_EXERCISE GOAL_
The entries below should be set down again exactly, with every picture left out.

_GIVEN RECORDS_

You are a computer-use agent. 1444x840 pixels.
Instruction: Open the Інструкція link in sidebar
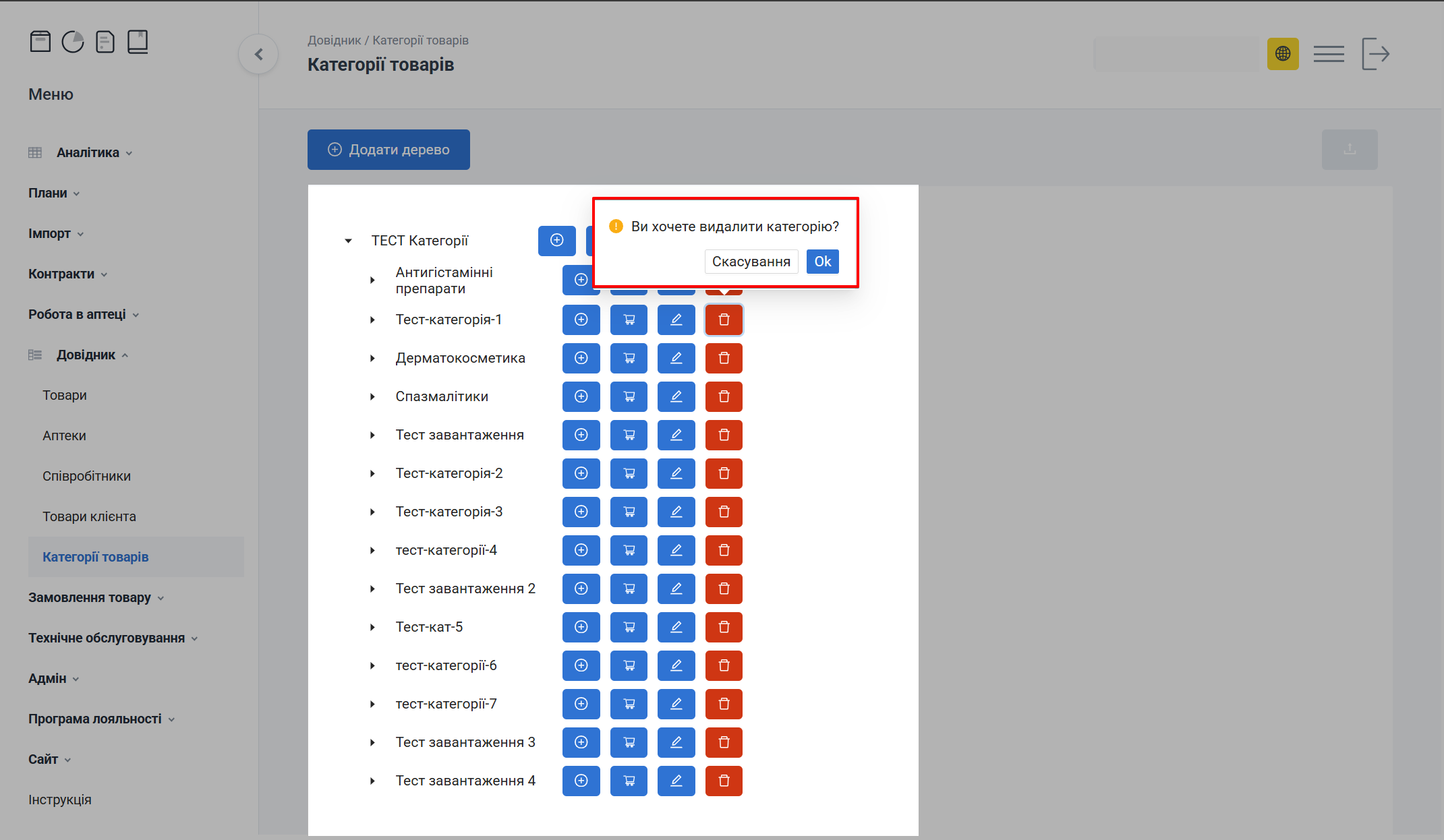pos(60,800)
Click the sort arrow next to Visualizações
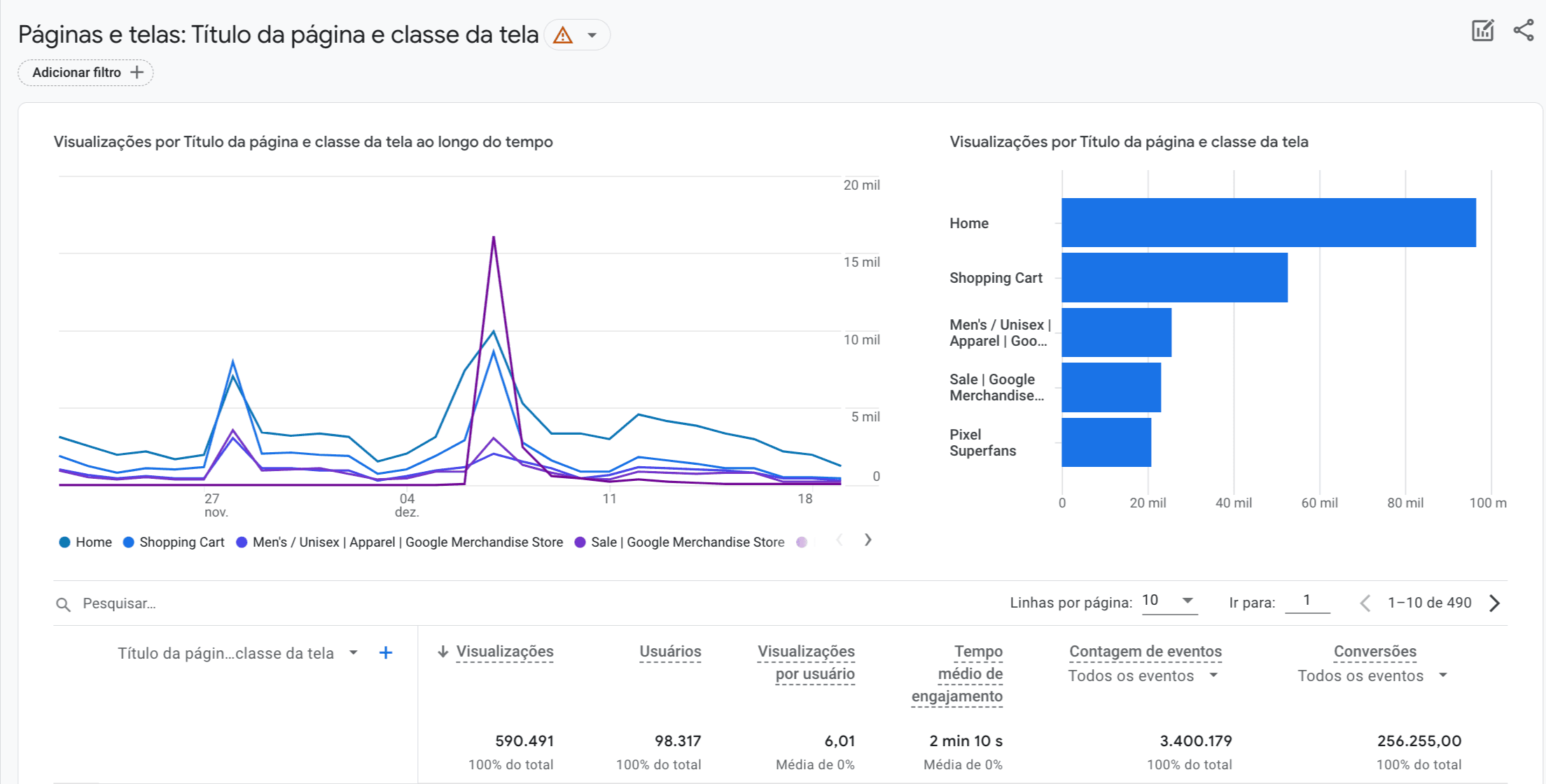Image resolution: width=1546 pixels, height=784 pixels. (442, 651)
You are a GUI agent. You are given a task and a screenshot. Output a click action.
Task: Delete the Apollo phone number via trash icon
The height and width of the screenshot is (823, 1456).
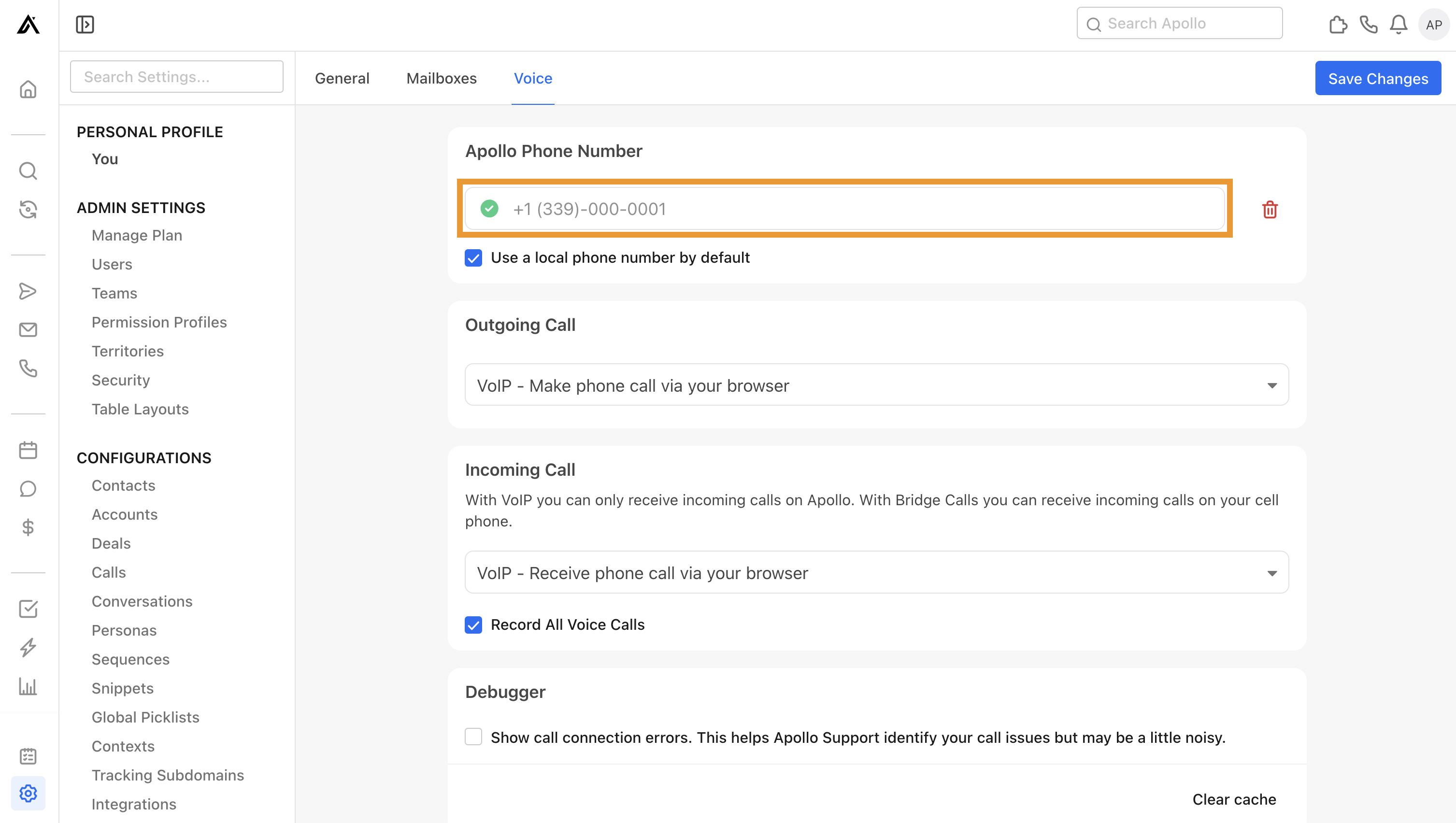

_SOLUTION TO THE EXERCISE_
You are a computer-use agent. 1444x840 pixels.
Instruction: Open the Інструкція link in sidebar
pos(60,800)
Click the sort arrow next to Visualizações
Image resolution: width=1546 pixels, height=784 pixels. (442, 651)
You are a GUI agent. You are given a task and a screenshot. Output a click action.
Task: Delete the Apollo phone number via trash icon
The height and width of the screenshot is (823, 1456).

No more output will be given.